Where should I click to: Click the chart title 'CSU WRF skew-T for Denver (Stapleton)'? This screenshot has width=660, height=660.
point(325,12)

◆ ◆ ◆ ◆ ◆

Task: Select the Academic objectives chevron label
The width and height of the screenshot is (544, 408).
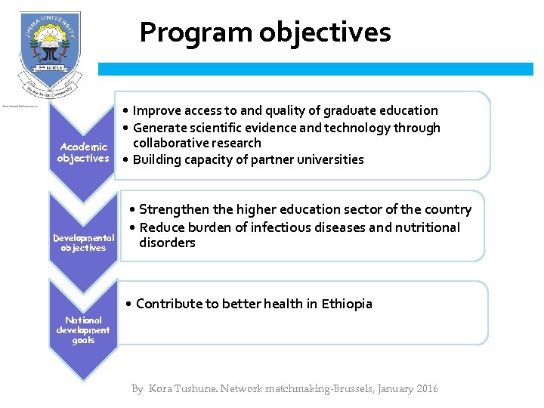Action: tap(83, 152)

◆ ◆ ◆ ◆ ◆

Number the lines from the line with "Where should I" up to and including the line with "point(325,12)", one list item per line, leaving out any blank lines.

1. Where should I click to: Click the chart title 'CSU WRF skew-T for Denver (Stapleton)'? This screenshot has width=660, height=660.
2. point(325,12)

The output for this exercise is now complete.